Updates the definition of this scenario

Args:
with_status: should be the same as the value passed to get_definition(). If True, the params,
triggers and reporters fields of the scenario are ignored,
get_payload(extension='py')

Returns the payload of the scenario

Parameters:extension (str) – the type of script. Default is ‘py’ for python
set_payload(script, with_status=True)

Updates the payload of this scenario

Parameters:extension (str) – the type of script. Default is ‘py’ for python
get_average_duration(limit=3)

Get the average duration (in fractional seconds) of the last runs of this scenario that finished, where finished means it ended with SUCCESS or WARNING. If there are not enough runs to perform the average, returns None

Args:
limit: number of last runs to average on
class dataikuapi.dss.scenario.DSSScenarioRun(client, run)

A handle containing basic info about a past run of a scenario.

This handle can also be used to fetch additional information about the urn

get_info()

Get the basic information of the scenario run

get_details()

Get the full details of the scenario run, including its step runs.

Note: this perform another API call

get_start_time()

Get the start time of the scenario run

get_duration()

Get the duration of this run (in fractional seconds).

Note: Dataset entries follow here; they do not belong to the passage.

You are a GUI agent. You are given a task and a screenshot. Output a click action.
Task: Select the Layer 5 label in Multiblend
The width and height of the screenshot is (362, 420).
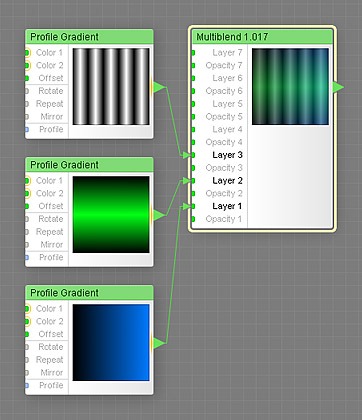tap(227, 104)
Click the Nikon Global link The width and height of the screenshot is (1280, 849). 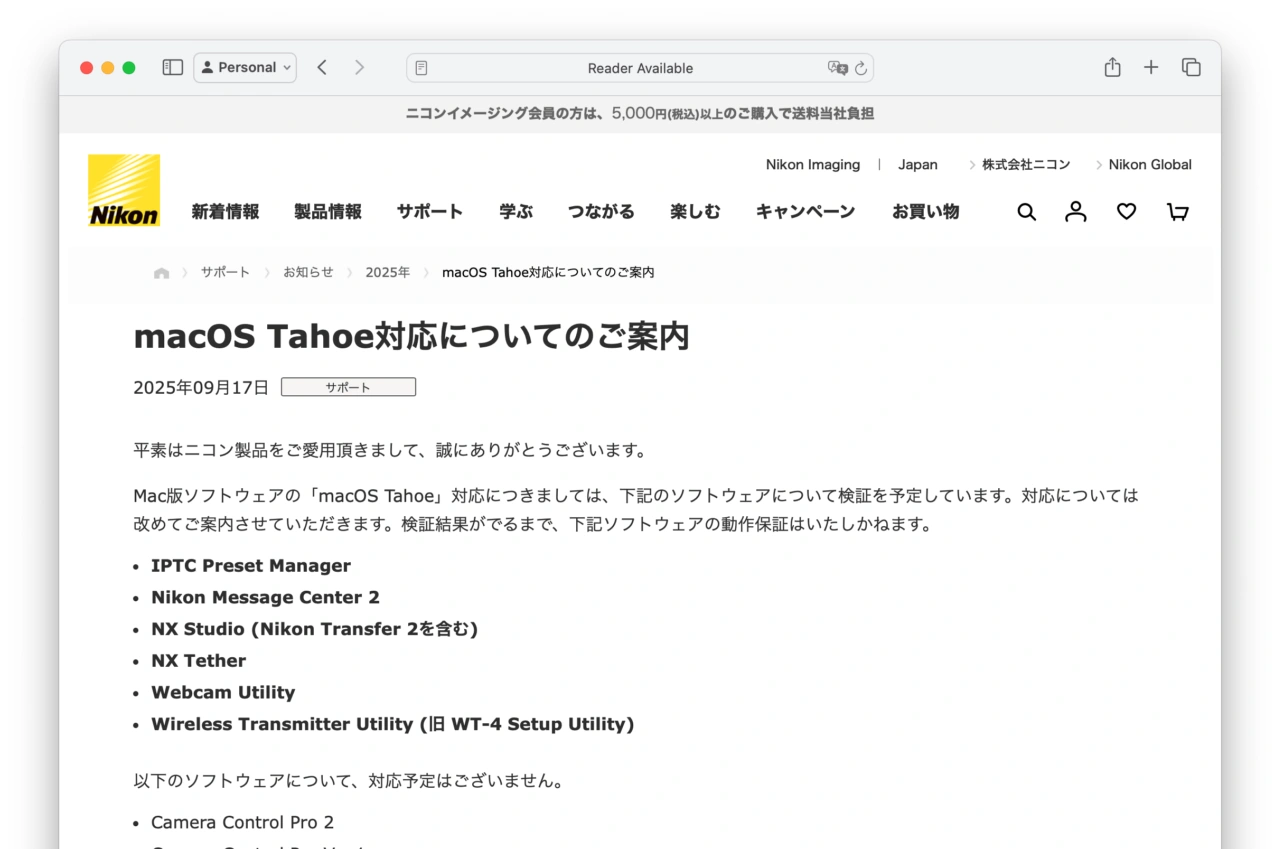pos(1150,164)
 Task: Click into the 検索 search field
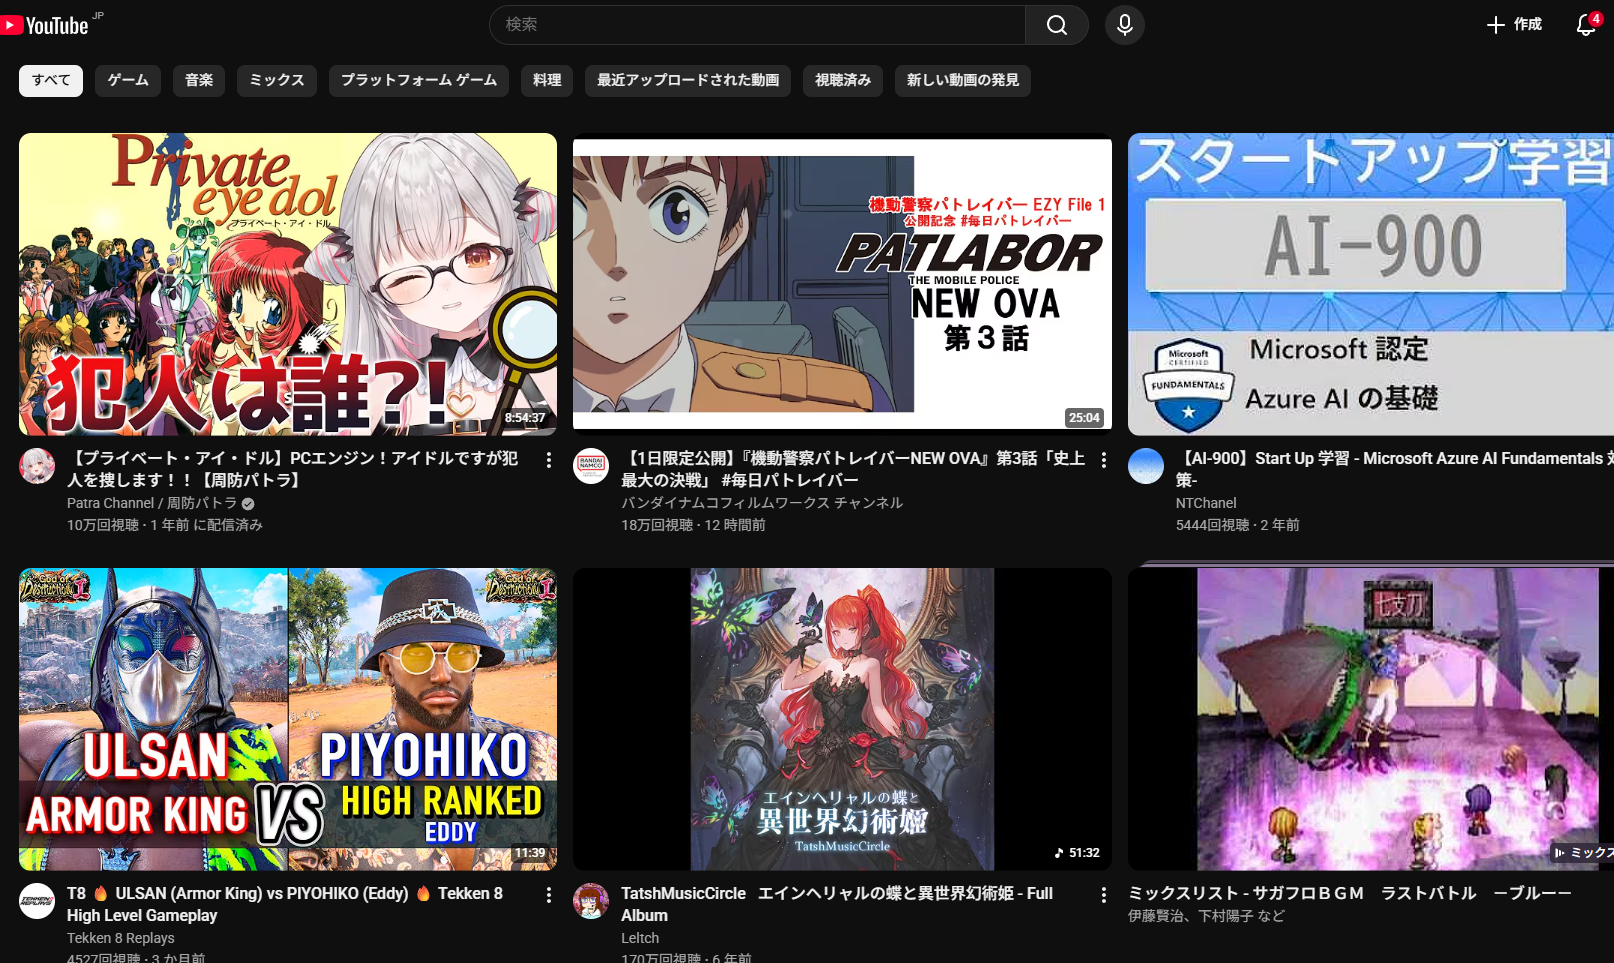tap(757, 25)
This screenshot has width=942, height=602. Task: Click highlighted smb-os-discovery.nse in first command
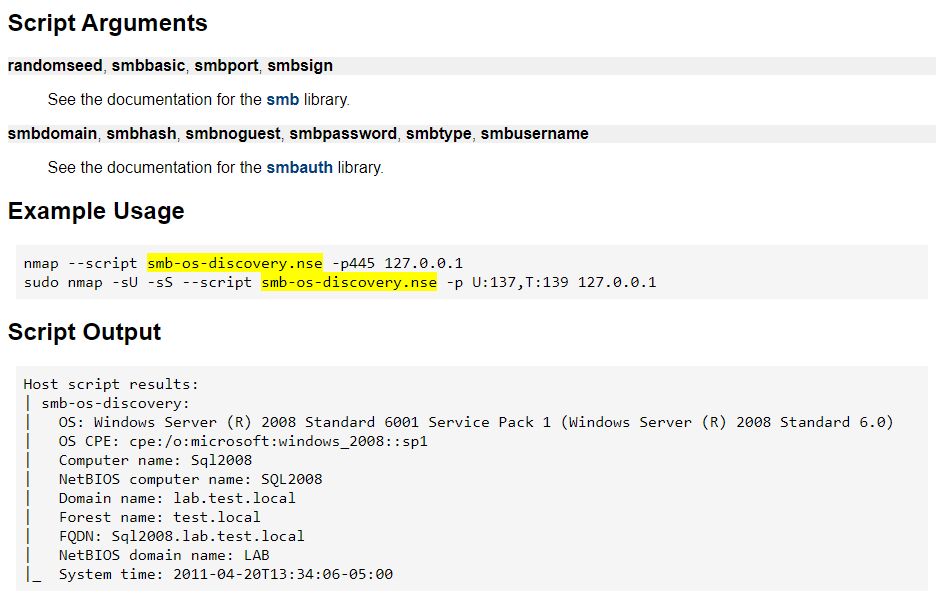click(x=235, y=263)
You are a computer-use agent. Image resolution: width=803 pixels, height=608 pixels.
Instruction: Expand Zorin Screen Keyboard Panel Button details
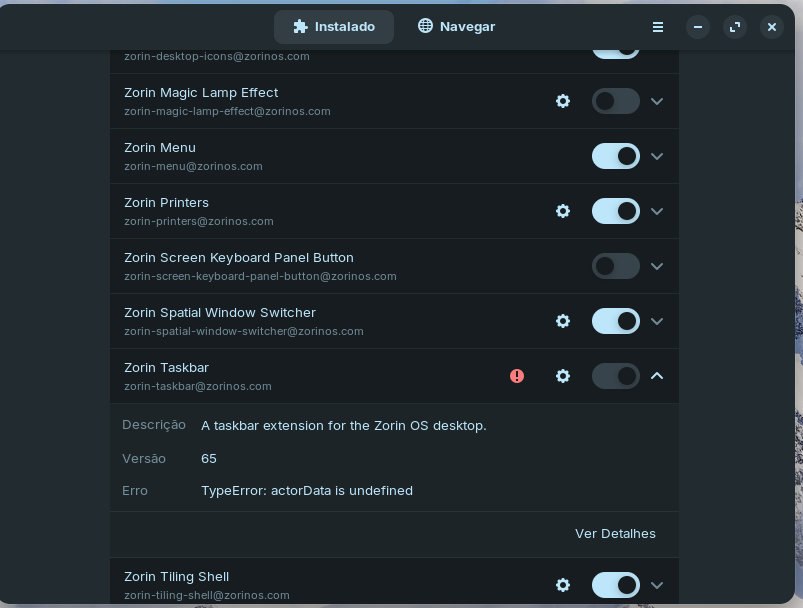click(657, 266)
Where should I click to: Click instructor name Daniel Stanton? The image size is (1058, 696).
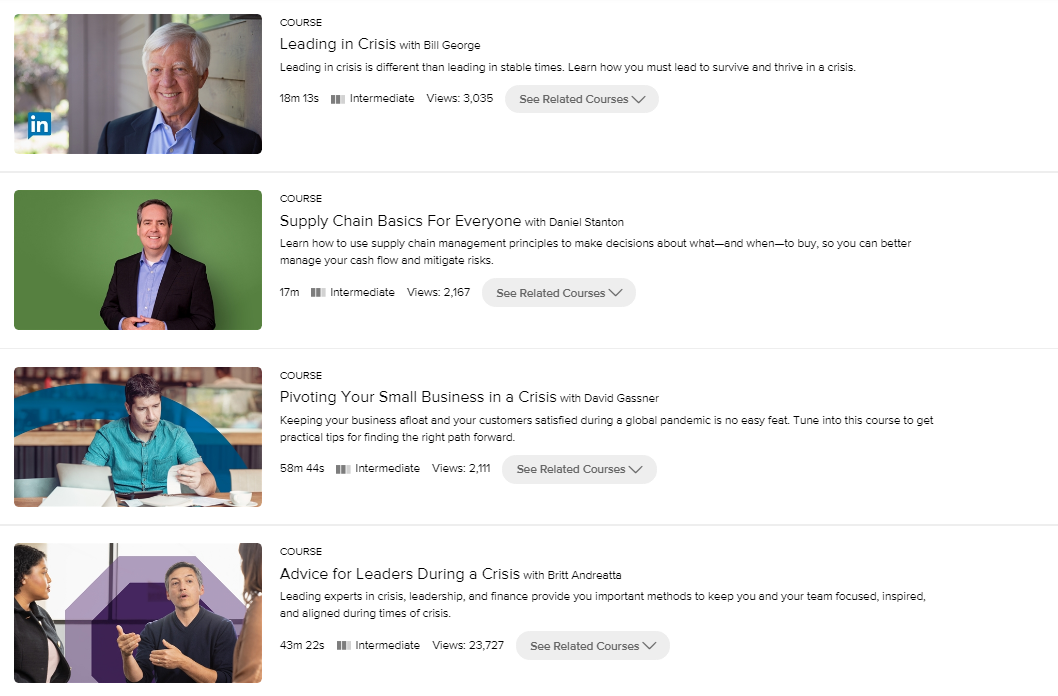pos(586,222)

If the run is still running, get the duration since it started

class dataikuapi.dss.scenario.DSSScenarioRunWaiter(scenario_run, trigger_fire)

Helper to wait for a job’s completion

wait(no_fail=False)
class dataikuapi.dss.scenario.DSSTriggerFire(scenario, trigger_fire)

The activation of a trigger on the DSS instance

get_scenario_run()

Get the run of the scenario that this trigger activation launched

is_cancelled(refresh=False)

Whether the trigger has been cancelled

Parameters:refresh – get the state of the trigger from the backend
wait_for_scenario_run(no_fail=False)

API Node services

class dataikuapi.dss.apiservice.DSSAPIService(client, project_key, service_id)

An API Service on the DSS instance

list_packages()

List the packages of this API services

Returns:
the list of API service packages, each one as a JSON object
create_package(package_id)

Prepare a package of this API service

delete_package(package_id)

Delete a package of this API service

download_package_stream(package_id)

Download a package archive that can be deployed in a DSS API Node, as a binary stream.

Warning: this stream will monopolize the DSSClient until closed.

download_package_to_file(package_id, path)

Download a package archive that can be deployed in a DSS API Node, into the given output file.